Chicago Mayor Richard Daley says he won’t run for re-election, saying it is time to step down

Tuesday, September 7, 2010

Chicago Mayor Daley won’t run for re-election

CHICAGO — Chicago Mayor Richard M. Daley, who has presided over the nation’s third-largest city for 21 years, announced Tuesday that he will not run for a seventh term.

Daley, 68, said he’d been thinking about not running for several months and became comfortable with his decision over the past several weeks.

“It just feels right,” Daley said at a news conference billed as a major cabinet announcement. “I’ve always believed that every person, especially public officials, must understand when it’s time to move on.

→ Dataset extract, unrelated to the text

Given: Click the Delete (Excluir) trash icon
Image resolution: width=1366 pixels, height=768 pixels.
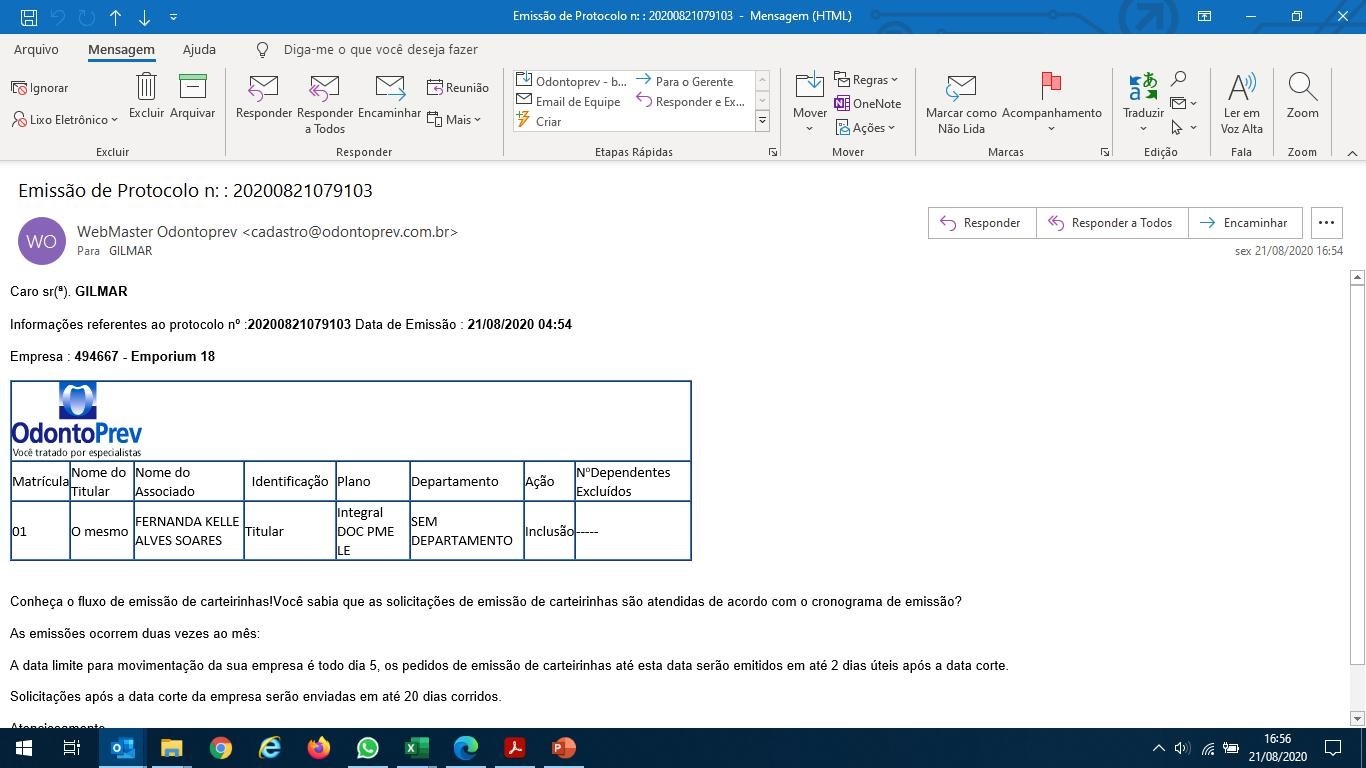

For me that time is now.”

He called the announcement “a personal decision, no more, no less” and said he and his family now begin “new phase of our lives.”

The announcement not to run in the February election was made with little warning, but was not a surprise to everyone.

Daley has refused to say whether he would run again, fueling speculation that he might not, and his wife, Maggie, has been battling cancer.

“It’s a surprise because there’s been a Daley in the political system for so long,” said Alan Gitelson, a Loyola University of Chicago political science professor. “There’s always been this presence. It’s been really part and parcel part of the identity of the city to have a Daley in the mayor’s office.”

The announcement leaves an open door for White House chief of staff Rahm Emanuel, who said in April during a television interview that “it’s no secret” he’d like to run for mayor of Chicago someday.

At the time, Emanuel called Mayor Richard Daley “a dear friend” and said he’s done “a fabulous job” as mayor. He said on Charlie Rose’s PBS talk show that he hopes Daley will seek re-election and said he’d work for Daley if he runs again.

“But if Mayor Daley doesn’t, one day I would like to run for mayor of the city of Chicago,” Emanuel said. “That’s always been an aspiration of mine even when I was in the House of Representatives.”

The 50-year-old Emanuel is a one-time Daley adviser and a Chicago native. He was an Illinois congressman until he resigned to take his current White House post. A few days later, Daley said the two are friends but didn’t endorse Emanuel as his heir apparent. “I think there are many people out there who would be great mayors,” Daley said.

Daley was first elected mayor in 1989, following in the footsteps of his father, who died of a heart attack while still mayor in 1976 at age 74.

Associated Press Writer Sophia Tareen contributed to this report.